-- start of Text provided --

Re: [PATCH] mm/rmap: use huge_ptep_get() in try_to_unmap_one()

From: Dev Jain

Date: Thu Jun 25 2026 - 04:04:07 EST




On 25/06/26 1:26 pm, David Hildenbrand (Arm) wrote:
> On 6/25/26 06:28, Dev Jain wrote:
>> try_to_unmap_one() handles hugetlb folios when memory failure needs
>> to replace a poisoned hugetlb mapping with a hwpoison entry. In that
>> case page_vma_mapped_walk() returns the hugetlb entry in pvmw.pte, but
>> the code reads it with ptep_get() before decoding the PFN.
>>
>> That is wrong on architectures where hugetlb entries are not encoded as
>> regular PTEs. On s390, for example, a raw huge RSTE must be converted
>> by huge_ptep_get() before helpers such as pte_pfn() can inspect it. A
>> raw decode can select the wrong subpage, so try_to_unmap_one() can
>> install a hwpoison entry for the wrong PFN.

-- end of Text provided --
-- start of Supplied information --

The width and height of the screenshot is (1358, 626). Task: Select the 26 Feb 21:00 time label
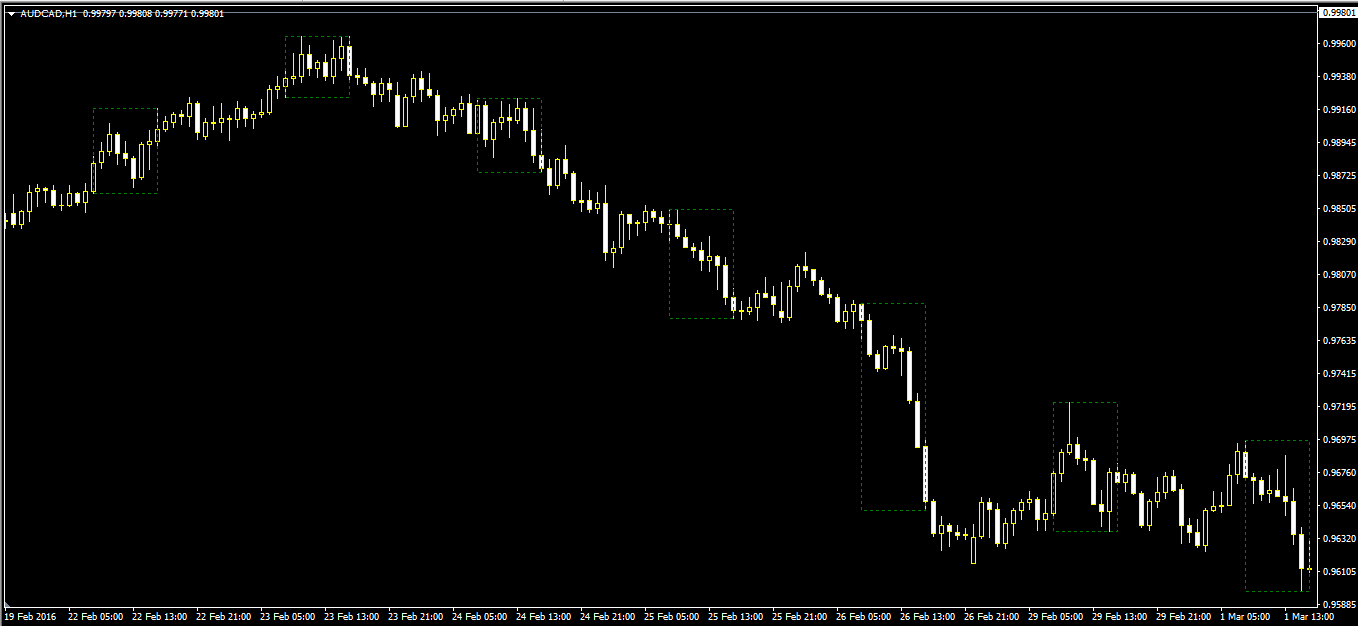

-- end of Supplied information --
-- start of Supplied information --

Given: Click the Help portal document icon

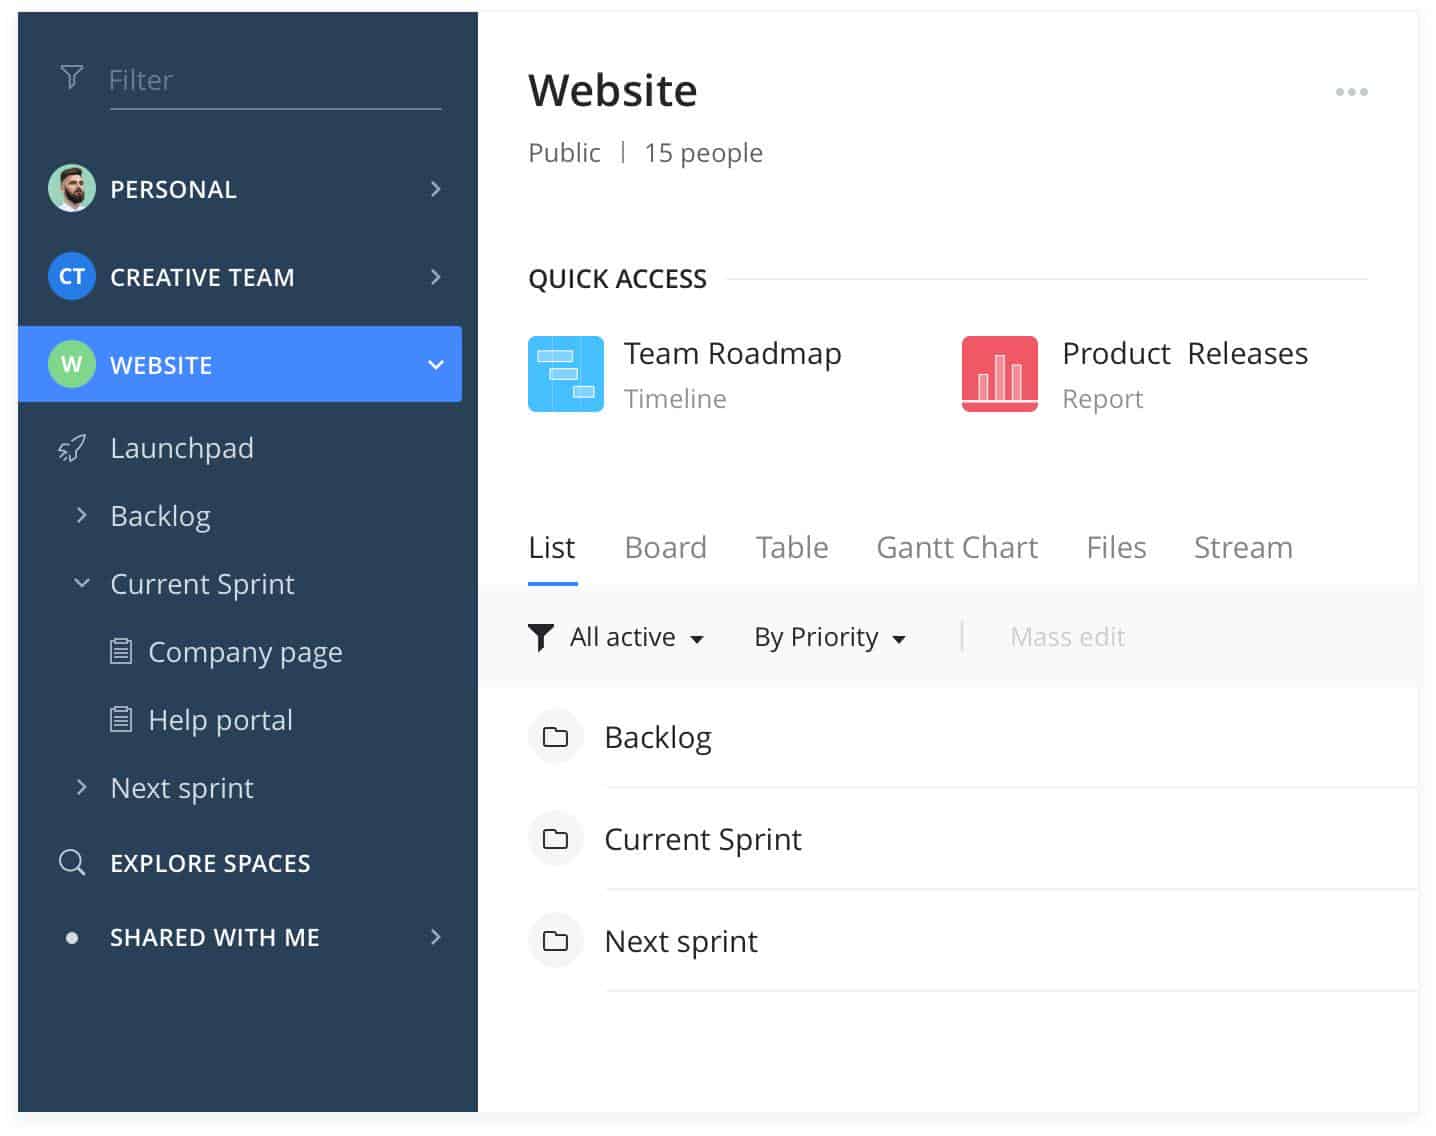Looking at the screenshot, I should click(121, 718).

-- end of Supplied information --

■ **Exercise requirements**: Update the stretch of the patch thread above from "From: Dev Jain" through "decoding the PFN.", changing "hugetlb" to "HugeTLB" wherever it appears.

■ **Exercise response**:
From: Dev Jain

Date: Thu Jun 25 2026 - 04:04:07 EST




On 25/06/26 1:26 pm, David Hildenbrand (Arm) wrote:
> On 6/25/26 06:28, Dev Jain wrote:
>> try_to_unmap_one() handles HugeTLB folios when memory failure needs
>> to replace a poisoned HugeTLB mapping with a hwpoison entry. In that
>> case page_vma_mapped_walk() returns the HugeTLB entry in pvmw.pte, but
>> the code reads it with ptep_get() before decoding the PFN.